##### SUPPLIED MATERIAL

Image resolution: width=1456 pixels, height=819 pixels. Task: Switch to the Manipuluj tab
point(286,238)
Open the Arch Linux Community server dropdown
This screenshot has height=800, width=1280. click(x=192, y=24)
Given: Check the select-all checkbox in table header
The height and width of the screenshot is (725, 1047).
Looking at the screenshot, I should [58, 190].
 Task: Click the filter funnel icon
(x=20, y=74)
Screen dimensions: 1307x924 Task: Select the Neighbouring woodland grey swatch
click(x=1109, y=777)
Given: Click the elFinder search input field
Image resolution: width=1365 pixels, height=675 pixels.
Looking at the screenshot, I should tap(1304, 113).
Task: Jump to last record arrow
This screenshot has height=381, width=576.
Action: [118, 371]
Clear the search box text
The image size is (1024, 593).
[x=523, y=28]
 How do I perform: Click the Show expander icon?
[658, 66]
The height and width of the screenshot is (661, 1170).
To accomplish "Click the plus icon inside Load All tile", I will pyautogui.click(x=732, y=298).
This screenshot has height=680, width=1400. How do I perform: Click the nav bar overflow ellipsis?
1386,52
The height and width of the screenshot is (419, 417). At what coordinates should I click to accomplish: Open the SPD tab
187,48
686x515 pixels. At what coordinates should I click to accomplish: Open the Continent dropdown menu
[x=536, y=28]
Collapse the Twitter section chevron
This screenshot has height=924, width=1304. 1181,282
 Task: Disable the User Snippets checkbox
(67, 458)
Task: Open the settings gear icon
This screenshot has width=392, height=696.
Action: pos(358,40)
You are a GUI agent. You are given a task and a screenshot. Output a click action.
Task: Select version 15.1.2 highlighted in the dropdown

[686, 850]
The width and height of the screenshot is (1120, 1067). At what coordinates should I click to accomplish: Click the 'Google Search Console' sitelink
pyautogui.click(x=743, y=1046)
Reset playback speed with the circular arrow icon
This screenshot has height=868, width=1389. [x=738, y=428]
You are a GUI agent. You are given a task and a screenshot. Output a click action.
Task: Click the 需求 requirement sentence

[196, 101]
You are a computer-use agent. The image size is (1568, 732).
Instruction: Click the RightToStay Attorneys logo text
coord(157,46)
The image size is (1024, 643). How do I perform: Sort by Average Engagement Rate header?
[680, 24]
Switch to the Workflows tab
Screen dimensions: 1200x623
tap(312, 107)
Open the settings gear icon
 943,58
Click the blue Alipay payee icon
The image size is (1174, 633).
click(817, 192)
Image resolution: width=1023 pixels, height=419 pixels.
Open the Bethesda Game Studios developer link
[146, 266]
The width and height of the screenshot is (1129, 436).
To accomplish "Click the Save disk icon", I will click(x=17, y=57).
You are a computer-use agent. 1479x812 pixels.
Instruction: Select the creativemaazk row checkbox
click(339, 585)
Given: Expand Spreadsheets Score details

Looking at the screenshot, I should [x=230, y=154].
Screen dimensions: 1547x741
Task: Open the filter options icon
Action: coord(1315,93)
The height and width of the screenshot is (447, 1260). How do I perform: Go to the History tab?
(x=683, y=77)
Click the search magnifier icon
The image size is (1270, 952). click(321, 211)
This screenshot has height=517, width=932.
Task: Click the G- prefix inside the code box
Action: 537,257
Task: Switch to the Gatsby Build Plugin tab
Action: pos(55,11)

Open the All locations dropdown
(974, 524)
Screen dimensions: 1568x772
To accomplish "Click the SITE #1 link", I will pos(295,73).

##########

**STATED TASK:** Lay out every line of the data above as a numbered list, skipping any blank lines.

**FULL RESPONSE:**
1. Image resolution: width=1456 pixels, height=819 pixels. Task: Switch to the Manipuluj tab
2. point(286,238)
3. Open the Arch Linux Community server dropdown
4. This screenshot has height=800, width=1280. click(x=192, y=24)
5. Given: Check the select-all checkbox in table header
6. The height and width of the screenshot is (725, 1047).
7. Looking at the screenshot, I should [58, 190].
8.  Task: Click the filter funnel icon
9. (x=20, y=74)
10. Screen dimensions: 1307x924 Task: Select the Neighbouring woodland grey swatch
11. click(x=1109, y=777)
12. Given: Click the elFinder search input field
13. Image resolution: width=1365 pixels, height=675 pixels.
14. Looking at the screenshot, I should tap(1304, 113).
15. Task: Jump to last record arrow
16. This screenshot has height=381, width=576.
17. Action: [118, 371]
18. Clear the search box text
19. The image size is (1024, 593).
20. [x=523, y=28]
21.  How do I perform: Click the Show expander icon?
22. [658, 66]
23. The height and width of the screenshot is (661, 1170).
24. To accomplish "Click the plus icon inside Load All tile", I will pyautogui.click(x=732, y=298).
25. This screenshot has height=680, width=1400. How do I perform: Click the nav bar overflow ellipsis?
26. 1386,52
27. The height and width of the screenshot is (419, 417). At what coordinates should I click to accomplish: Open the SPD tab
28. 187,48
29. 686x515 pixels. At what coordinates should I click to accomplish: Open the Continent dropdown menu
30. [x=536, y=28]
31. Collapse the Twitter section chevron
32. This screenshot has height=924, width=1304. 1181,282
33.  Task: Disable the User Snippets checkbox
34. (67, 458)
35. Task: Open the settings gear icon
36. This screenshot has width=392, height=696.
37. Action: pos(358,40)
38. You are a GUI agent. You are given a task and a screenshot. Output a click action.
39. Task: Select version 15.1.2 highlighted in the dropdown
40. [686, 850]
41. The width and height of the screenshot is (1120, 1067). At what coordinates should I click to accomplish: Click the 'Google Search Console' sitelink
42. pyautogui.click(x=743, y=1046)
43. Reset playback speed with the circular arrow icon
44. This screenshot has height=868, width=1389. [x=738, y=428]
45. You are a GUI agent. You are given a task and a screenshot. Output a click action.
46. Task: Click the 需求 requirement sentence
47. [196, 101]
48. You are a computer-use agent. The image size is (1568, 732).
49. Instruction: Click the RightToStay Attorneys logo text
50. coord(157,46)
51. The image size is (1024, 643). How do I perform: Sort by Average Engagement Rate header?
52. [680, 24]
53. Switch to the Workflows tab
54. Screen dimensions: 1200x623
55. tap(312, 107)
56. Open the settings gear icon
57.  943,58
58. Click the blue Alipay payee icon
59. The image size is (1174, 633).
60. click(817, 192)
61. Image resolution: width=1023 pixels, height=419 pixels.
62. Open the Bethesda Game Studios developer link
63. [146, 266]
64. The width and height of the screenshot is (1129, 436).
65. To accomplish "Click the Save disk icon", I will click(x=17, y=57).
66. You are a computer-use agent. 1479x812 pixels.
67. Instruction: Select the creativemaazk row checkbox
68. click(339, 585)
69. Given: Expand Spreadsheets Score details
70. Looking at the screenshot, I should [x=230, y=154].
71. Screen dimensions: 1547x741
72. Task: Open the filter options icon
73. Action: coord(1315,93)
74. The height and width of the screenshot is (447, 1260). How do I perform: Go to the History tab?
75. (x=683, y=77)
76. Click the search magnifier icon
77. The image size is (1270, 952). click(321, 211)
78. This screenshot has height=517, width=932.
79. Task: Click the G- prefix inside the code box
80. Action: 537,257
81. Task: Switch to the Gatsby Build Plugin tab
82. Action: pos(55,11)
83. Open the All locations dropdown
84. (974, 524)
85. Screen dimensions: 1568x772
86. To accomplish "Click the SITE #1 link", I will pos(295,73).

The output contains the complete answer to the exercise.